> **Work to do**:
A. In the home automation post, how many outbuildings does the last writer say there are?
B. Reproduce the home automation post word for word, everything from "Otherwise if it's" down to "to the public.".

Otherwise if it's just ethernet connectivity for phones/tablets, then most likely a single UAP Outdoor on the outside of the house just a couple hundred feet away would probably penetrate the exterior of the barn and gate house just fine.  You can also bridge to wired cameras as well.
 
Thinking as I type - they have all these new smartwatches - I wonder if any of the developers would be interested in working with you to detect patterns of what a "fall" looks like? Abrupt motion of a particular pattern followed by no movement for a period of time - I bet it's something they could work in if they were willing.  I don't know any other way to do that short of making your own system with cameras or something that watches for patterns...  There are some really smart camera analytics these days but I'm not sure how accessible they are to the public.
 
Also reading through your list of overall automation goals, I can tell you that about 80% of that is easily accomplished with some standard methods today (although many are different than your first instincts mentioned) - like detecting for vehicles, gate control and calling, monitoring "things" like doors, gates, things that are open/closed or leaks, etc - fairly easily, and there are water shutoff valves to kill the water (just turning off a washing machine only protects against one type of failure in the machine - not a burst hose, etc)... An Elk with a sub-panel in each outbuilding along with wired ethernet or fiber in conduit would let you breeze through most of this list; even things like detecting that there's been no motion for an hour during the day when the house is disarmed is easy - it's when you want to check for your phone's presence too and/or check against a google calendar, or other things - that you'll need to start getting into custom software; also I don't know a lot about the voice control options - also bridging between buildings with voice - but I know you can get most everything else pretty easily.  A normal gate call box will have sensors and triggers that can let your alarm know what's going on and call a number - which could be a sip video softphone client that rings on your phone with video; could also trigger the Alarm contact on your camera which in turn tells the camera to SMS a picture upon detection; all kinds of this stuff is already available.  Even door/window openers could be triggered via relays on the Elk.  And you can detect when things are on/off using current sensors which will also trigger a zone on an Elk, even hooked to a wireless transmitter.  Oh the possibilities are endless.  
 
Oh dear, sorry to make you think harder on this topic than you had already :) but thank you.  Yeah, see, there's 3 outbuildings, and at the very least I want video feed(s) from all of them, so I need to get into them *somehow*.

> **Source records**:
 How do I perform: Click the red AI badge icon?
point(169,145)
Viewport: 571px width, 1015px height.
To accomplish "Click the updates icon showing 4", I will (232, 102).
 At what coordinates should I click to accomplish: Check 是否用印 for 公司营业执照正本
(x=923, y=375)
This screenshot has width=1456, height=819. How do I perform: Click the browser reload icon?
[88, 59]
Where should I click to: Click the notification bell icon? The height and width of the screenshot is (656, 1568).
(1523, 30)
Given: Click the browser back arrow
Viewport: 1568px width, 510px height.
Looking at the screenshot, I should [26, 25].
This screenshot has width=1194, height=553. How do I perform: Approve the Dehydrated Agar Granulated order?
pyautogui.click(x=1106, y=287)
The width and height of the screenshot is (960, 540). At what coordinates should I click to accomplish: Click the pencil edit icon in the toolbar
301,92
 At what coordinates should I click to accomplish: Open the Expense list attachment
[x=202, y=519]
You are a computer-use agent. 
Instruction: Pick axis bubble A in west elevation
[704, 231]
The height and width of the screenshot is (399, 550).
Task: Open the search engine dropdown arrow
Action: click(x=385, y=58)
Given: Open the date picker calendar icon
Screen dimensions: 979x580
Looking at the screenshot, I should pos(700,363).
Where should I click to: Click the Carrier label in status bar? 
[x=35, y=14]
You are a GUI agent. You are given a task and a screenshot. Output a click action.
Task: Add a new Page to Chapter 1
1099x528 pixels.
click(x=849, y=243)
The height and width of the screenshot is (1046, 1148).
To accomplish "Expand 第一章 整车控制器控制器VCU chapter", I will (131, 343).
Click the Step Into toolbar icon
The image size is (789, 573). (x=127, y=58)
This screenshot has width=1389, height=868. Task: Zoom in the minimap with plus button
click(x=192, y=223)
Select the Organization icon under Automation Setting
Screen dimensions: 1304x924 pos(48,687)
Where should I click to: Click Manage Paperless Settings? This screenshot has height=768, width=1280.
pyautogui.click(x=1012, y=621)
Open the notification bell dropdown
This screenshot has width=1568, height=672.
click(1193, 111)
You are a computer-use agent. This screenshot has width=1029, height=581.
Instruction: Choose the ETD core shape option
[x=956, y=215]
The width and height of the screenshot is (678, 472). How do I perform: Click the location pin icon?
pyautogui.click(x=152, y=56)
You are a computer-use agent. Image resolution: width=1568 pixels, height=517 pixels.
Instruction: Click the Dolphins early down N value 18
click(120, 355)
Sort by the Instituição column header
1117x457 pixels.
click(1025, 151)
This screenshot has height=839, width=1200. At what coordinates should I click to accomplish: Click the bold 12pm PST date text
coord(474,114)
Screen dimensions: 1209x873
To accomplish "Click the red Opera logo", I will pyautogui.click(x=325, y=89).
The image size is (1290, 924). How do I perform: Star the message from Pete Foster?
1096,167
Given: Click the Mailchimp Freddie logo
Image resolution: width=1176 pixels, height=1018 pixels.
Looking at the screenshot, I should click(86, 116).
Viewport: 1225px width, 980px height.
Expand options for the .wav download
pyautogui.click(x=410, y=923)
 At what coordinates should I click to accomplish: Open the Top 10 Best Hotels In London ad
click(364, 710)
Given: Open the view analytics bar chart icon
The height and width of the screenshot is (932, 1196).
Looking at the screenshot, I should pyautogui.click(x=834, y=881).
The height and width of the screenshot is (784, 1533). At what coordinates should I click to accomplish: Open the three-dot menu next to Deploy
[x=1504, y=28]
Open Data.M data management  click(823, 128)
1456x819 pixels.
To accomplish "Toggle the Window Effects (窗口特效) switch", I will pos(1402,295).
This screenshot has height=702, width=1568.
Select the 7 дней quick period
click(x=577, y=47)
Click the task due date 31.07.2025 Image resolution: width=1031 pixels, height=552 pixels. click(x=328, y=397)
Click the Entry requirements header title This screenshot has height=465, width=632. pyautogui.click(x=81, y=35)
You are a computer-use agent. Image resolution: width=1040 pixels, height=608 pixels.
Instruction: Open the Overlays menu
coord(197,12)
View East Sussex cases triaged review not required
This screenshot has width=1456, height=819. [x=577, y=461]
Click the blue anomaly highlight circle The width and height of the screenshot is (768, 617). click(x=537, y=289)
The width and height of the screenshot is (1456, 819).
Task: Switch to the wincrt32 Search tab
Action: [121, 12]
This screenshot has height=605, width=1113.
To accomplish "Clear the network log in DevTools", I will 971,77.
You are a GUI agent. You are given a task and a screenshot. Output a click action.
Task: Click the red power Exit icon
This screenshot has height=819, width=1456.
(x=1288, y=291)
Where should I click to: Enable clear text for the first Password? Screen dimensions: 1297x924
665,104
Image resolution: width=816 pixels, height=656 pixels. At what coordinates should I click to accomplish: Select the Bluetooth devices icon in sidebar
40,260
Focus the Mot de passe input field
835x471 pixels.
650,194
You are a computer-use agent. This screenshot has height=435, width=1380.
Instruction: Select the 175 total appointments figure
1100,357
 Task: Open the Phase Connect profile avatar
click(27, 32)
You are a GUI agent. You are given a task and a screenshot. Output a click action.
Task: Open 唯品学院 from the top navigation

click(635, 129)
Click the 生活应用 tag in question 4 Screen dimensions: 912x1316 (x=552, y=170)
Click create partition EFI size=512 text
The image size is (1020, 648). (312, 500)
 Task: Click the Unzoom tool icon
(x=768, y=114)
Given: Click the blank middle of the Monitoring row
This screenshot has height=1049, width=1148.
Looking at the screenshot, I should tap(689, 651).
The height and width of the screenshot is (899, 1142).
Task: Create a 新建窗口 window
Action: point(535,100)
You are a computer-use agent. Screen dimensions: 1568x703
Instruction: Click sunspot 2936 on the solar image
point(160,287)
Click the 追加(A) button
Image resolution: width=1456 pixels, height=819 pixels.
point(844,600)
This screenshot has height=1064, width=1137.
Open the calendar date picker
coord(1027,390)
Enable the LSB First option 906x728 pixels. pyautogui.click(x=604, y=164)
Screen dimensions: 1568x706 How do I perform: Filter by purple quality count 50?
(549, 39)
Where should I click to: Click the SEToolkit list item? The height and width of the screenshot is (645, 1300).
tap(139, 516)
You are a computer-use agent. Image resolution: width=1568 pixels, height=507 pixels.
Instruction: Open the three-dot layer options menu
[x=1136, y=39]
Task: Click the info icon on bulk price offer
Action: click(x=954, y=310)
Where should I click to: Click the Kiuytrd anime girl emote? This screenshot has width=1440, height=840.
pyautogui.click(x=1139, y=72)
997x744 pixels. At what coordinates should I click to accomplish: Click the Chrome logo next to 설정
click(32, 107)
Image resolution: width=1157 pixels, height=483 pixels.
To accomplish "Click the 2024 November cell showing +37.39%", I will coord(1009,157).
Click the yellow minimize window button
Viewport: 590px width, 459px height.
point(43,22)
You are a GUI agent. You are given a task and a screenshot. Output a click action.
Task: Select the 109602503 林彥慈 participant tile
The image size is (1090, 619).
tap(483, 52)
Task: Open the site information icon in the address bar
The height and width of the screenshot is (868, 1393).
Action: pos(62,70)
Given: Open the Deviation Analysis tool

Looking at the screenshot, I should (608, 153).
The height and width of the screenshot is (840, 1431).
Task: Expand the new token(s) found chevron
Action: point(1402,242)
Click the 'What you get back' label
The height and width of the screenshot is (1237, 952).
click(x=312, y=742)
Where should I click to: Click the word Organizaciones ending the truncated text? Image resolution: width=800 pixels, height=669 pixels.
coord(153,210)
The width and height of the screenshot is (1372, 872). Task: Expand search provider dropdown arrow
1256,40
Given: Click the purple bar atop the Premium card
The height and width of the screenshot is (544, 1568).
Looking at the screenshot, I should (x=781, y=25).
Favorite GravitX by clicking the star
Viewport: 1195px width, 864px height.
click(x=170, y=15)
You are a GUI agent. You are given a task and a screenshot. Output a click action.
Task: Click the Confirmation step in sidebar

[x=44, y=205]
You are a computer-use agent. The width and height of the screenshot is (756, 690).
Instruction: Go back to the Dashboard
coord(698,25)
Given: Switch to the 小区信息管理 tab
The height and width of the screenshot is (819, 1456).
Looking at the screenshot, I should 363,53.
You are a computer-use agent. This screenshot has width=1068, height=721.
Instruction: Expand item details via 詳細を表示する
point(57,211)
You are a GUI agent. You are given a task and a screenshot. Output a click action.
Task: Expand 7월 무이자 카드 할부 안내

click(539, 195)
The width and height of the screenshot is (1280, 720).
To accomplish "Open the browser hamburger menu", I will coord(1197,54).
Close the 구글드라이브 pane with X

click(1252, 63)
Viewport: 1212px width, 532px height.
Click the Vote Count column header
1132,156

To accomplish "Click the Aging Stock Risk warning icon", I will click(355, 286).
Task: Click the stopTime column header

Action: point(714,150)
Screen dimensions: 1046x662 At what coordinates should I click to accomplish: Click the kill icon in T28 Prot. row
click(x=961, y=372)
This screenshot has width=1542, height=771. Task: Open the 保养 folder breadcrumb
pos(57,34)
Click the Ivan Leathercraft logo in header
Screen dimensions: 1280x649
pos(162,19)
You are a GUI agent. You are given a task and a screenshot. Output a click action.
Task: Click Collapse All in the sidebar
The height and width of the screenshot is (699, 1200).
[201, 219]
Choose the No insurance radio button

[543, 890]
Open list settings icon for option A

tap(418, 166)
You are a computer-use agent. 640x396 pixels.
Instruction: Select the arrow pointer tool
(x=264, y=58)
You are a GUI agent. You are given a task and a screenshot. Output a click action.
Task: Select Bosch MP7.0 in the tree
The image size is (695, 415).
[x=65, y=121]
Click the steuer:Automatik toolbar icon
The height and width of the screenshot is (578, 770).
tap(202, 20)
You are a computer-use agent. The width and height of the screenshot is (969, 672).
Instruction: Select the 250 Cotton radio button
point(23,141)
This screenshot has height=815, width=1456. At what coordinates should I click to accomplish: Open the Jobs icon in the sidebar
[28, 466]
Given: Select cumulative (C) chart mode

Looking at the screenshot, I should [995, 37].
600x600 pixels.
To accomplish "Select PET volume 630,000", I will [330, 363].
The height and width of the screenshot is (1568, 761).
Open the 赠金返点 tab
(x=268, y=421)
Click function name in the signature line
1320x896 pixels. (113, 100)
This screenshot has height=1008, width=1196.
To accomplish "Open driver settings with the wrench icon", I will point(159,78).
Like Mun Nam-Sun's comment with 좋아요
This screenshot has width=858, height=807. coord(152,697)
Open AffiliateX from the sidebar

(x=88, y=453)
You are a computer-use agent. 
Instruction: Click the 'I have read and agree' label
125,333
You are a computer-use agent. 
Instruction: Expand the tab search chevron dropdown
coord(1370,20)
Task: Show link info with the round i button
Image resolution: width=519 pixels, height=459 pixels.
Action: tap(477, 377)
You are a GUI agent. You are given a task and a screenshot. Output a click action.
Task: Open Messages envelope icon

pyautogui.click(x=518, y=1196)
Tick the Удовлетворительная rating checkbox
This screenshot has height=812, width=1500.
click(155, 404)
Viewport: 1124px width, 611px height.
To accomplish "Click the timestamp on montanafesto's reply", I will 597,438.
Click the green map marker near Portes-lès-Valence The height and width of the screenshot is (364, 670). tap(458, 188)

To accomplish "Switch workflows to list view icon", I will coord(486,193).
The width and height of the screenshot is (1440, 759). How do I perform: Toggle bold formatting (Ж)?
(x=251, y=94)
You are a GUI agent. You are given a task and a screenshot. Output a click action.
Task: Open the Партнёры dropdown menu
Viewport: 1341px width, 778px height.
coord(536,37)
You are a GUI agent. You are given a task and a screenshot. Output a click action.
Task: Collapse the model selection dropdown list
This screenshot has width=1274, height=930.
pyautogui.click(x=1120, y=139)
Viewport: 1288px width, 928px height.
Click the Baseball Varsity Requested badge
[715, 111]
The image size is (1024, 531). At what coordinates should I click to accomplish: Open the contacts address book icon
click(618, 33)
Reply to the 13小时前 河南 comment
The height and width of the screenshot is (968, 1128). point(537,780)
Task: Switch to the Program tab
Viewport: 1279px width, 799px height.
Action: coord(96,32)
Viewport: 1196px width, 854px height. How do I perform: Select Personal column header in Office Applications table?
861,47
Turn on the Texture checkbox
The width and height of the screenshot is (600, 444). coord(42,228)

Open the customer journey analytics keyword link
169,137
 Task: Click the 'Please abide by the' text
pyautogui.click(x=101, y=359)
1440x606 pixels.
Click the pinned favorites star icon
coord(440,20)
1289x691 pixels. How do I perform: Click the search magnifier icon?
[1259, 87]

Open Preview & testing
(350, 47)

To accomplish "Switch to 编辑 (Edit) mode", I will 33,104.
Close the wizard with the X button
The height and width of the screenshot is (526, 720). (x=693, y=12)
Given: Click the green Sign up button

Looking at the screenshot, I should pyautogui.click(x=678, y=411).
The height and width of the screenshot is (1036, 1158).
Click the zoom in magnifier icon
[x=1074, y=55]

> **Answers**:
A. Three.

B.
Otherwise if it's just ethernet connectivity for phones/tablets, then most likely a single UAP Outdoor on the outside of the house just a couple hundred feet away would probably penetrate the exterior of the barn and gate house just fine.  You can also bridge to wired cameras as well.
 
Thinking as I type - they have all these new smartwatches - I wonder if any of the developers would be interested in working with you to detect patterns of what a "fall" looks like? Abrupt motion of a particular pattern followed by no movement for a period of time - I bet it's something they could work in if they were willing.  I don't know any other way to do that short of making your own system with cameras or something that watches for patterns...  There are some really smart camera analytics these days but I'm not sure how accessible they are to the public.